The question now is whether Europe can and will step in to keep Turkey’s leader from expanding his powers. Turkey’s main opposition party announced Wednesday it will challenge President Recep Tayyip Erdogan’s April 16 referendum victory to replace the country’s parliamentary democracy with an all-powerful “presidential system.” The opposition will ask the European Court of Human Rights to render judgment, a day after Turkey’s top administrative court ruled it lacked jurisdiction over the electoral body whose oversight of the voting has sparked daily nationwide protests. “We faced illegal referendum results after seeing an unverified election,” Selin Sayek Boke, a spokeswoman for the Republican People’s Party told journalists in Ankara. “Our priority is standing up for the legal rights of all citizens.

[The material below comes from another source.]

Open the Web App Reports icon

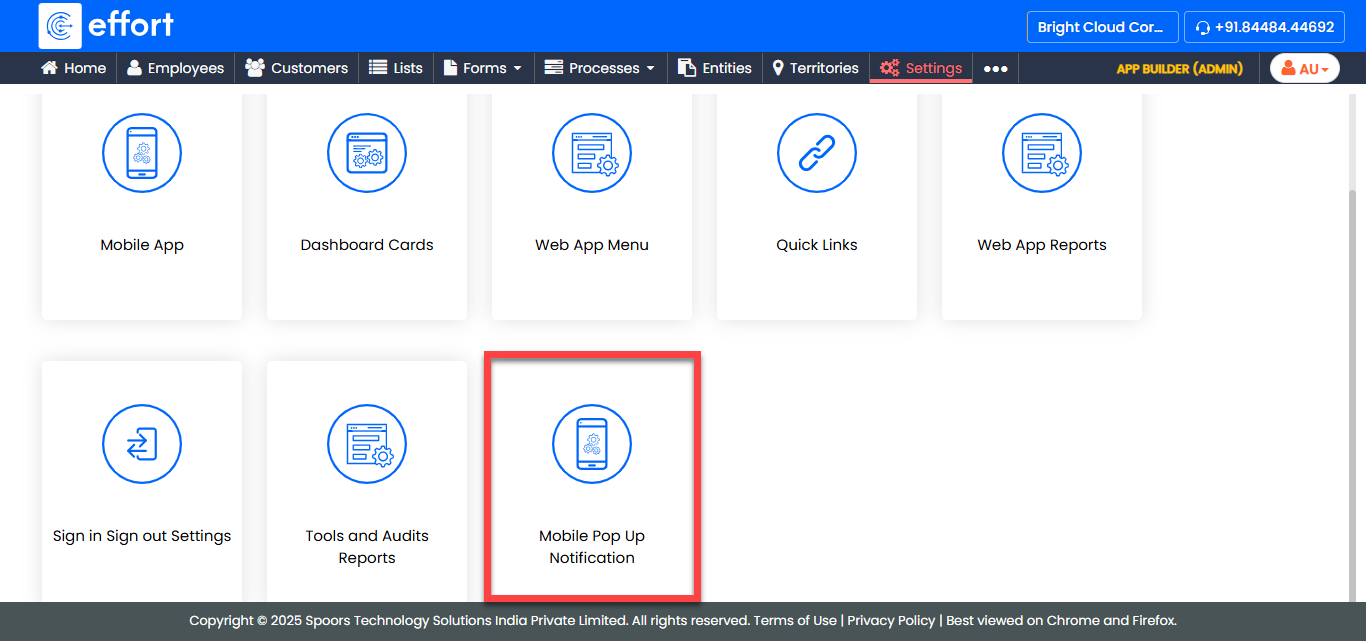point(1042,153)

Thus, we would like to announce that we will soon apply to the ECHR.”
Turkey’s Council of State, one of two top judicial bodies in the country, ruled in a 4-1 vote Tuesday not to review the decision of the Supreme Electoral Council, citing specific language in the Turkish Constitution that bars courts from overturning the electoral overseers’ decision.
The electoral council is expected to issue a final tally of the votes in the coming days, but it has said the preliminary result — with 51.4% of voters approving sweeping constitutional amendments and 48.6% opposed — is correct. But the main opposition party, along with a number of civil society groups, have collected evidence of what they say is up to 2 million votes cast fraudulently or that need to be reexamined.
With just under an hour left before polls closed, the council announced it would disregard voting procedures and allow potentially suspect ballots to be counted. Ballots, as well as the envelopes they are sealed in, are required to have a stamp from electoral observers on them to ensure their validity. But after a last-minute request from an observer from the ruling AK Party, the electoral council ordered that the possibly irregular ballots be counted. Many officials added the missing stamps to the ballots before counting them, making it impossible to separate them for any recount. In a 2014 election in which unstamped ballots were counted, the electoral body ordered the vote be repeated.